Published by Berkley
Released on October 1, 1997
Onward I progress through the In Death series and arrive at the book the completely did it for me. Oh, I’ve enjoyed all the earlier installments, but this was the one that emotionally engaged me while delivering a cunning and suspenseful challenge for Eve and the others.
Vengeance in Death is book six and, to a certain extent, be read out of order- new mystery, and all. However, this one relies on the reader to already be familiar with a handful of characters and their situations and this is what really makes it pack the punch.
Roarke’s past has been mentioned before, but this is the first occasion where one of Eve’s cases takes them right back into the gritty, black heart of it. The book opens with a horrendous murder and a killer who calls Eve in on it personally. Vengeance is his game and his religious quest. If he wants to best her, well then, that’s all part of it, isn’t it?
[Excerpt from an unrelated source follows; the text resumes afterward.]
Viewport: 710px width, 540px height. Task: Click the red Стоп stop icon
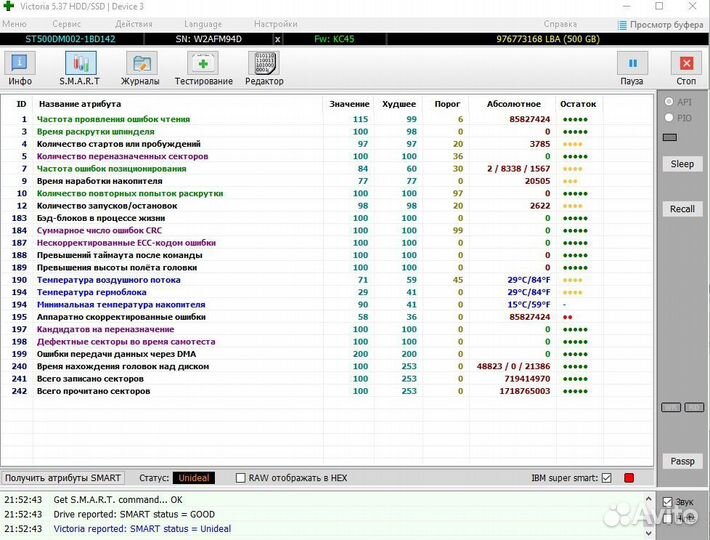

So, Eve, Peabody, and new tech cop, McNab have the work of tracking down a crazed killer who is set on having Roarke’s stiff butler, Summerset go down for it and Roarke to suffer through to the end. Eve is now faced with her worst nightmare- someone she loves in deadly danger- and she’s barely hanging in there. But when things get bad, she gets nastier and more stubborn and people had just stay out of her path.
I worked out who was behind it all quickly, but it honestly didn’t help because my method was cheating really. I don’t want to spoil it for others, but let’s just say that my method didn’t track clues and facts, but rather a vague opportunity and the echo of a similar murder mystery I’d read years ago. The Eve and her helpers had a tough time of it because the villain was prepared and the advantage of know the opponents.
What really made this one shine for me was watching crusty, stubborn, and dedicated Eve faced with so much personally in this story- marriage, husband’s grieve and anger, ethics, objectivity, and pushing herself so hard. She just keeps going forward whether tired, hungry, or hurt until she drops or Roarke forces her to take a breather. I get frustrated with her at times, but I admire this heroine tremendously. And, need I say it? I do love the way Roarke is right there for her, always. This was the first book where I felt we were allowed past his guard and it was great.
So, it was a page-turner and the longest yet, but I didn’t even notice the pages as they flew past. Romantic suspense lovers who don’t mind it getting gritty and dark and set in the future definitely need to grab this one up.